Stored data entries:
= = =

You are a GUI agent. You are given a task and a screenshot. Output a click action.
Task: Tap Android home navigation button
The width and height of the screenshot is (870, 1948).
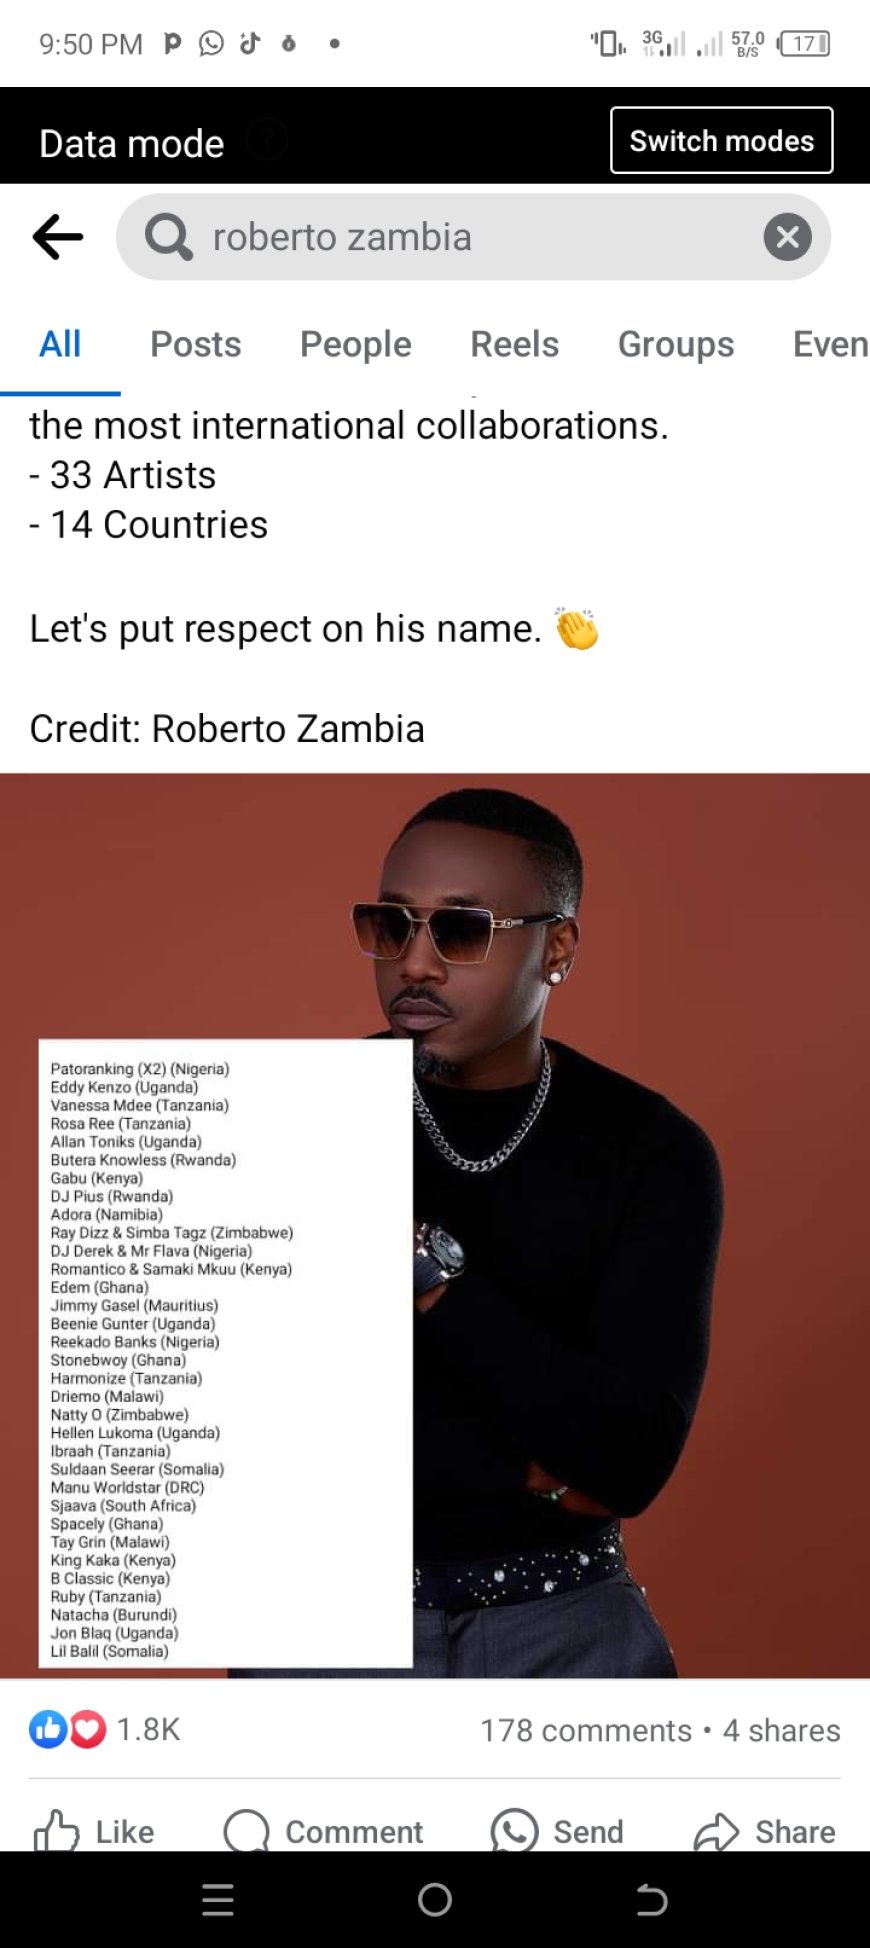435,1899
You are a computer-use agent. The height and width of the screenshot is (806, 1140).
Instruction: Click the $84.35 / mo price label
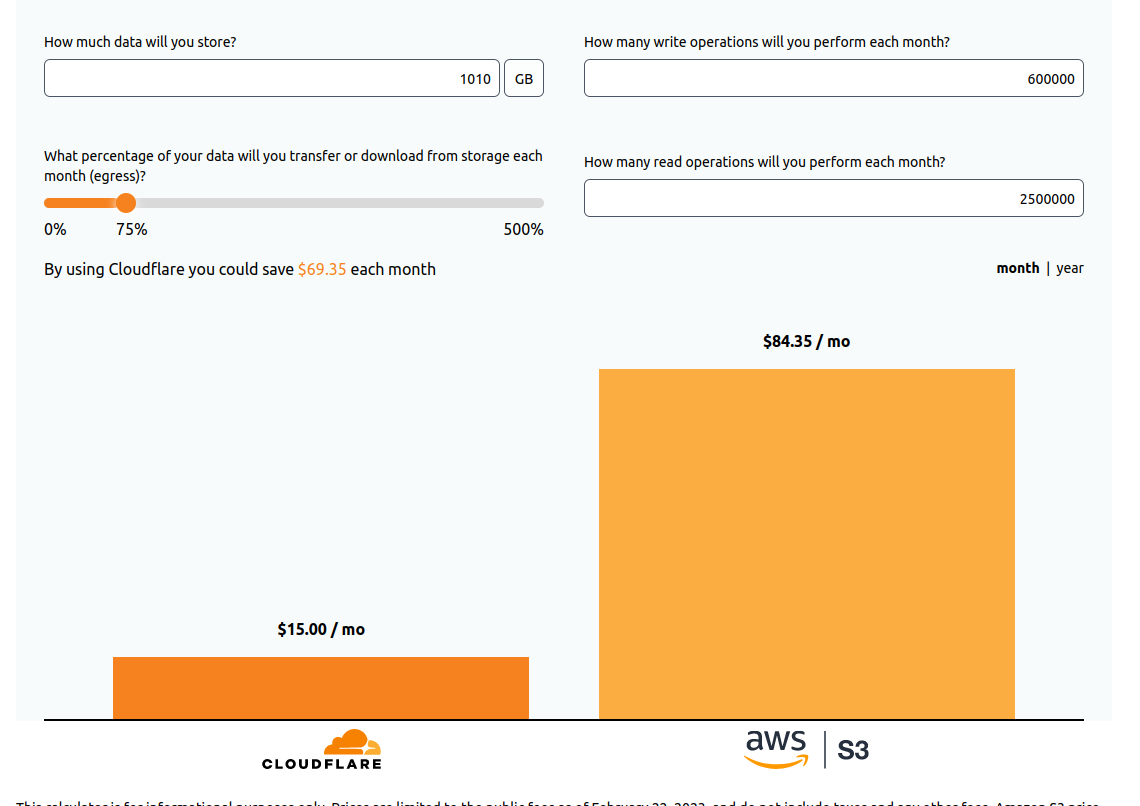click(806, 341)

= = =

ASSIGNMENT: For each line of the data that has the word "agent", report that line.

RESPONSE TO THE TASK:
You are a GUI agent. You are given a task and a screenshot. Output a click action.
You are a computer-use agent. The height and width of the screenshot is (806, 1140).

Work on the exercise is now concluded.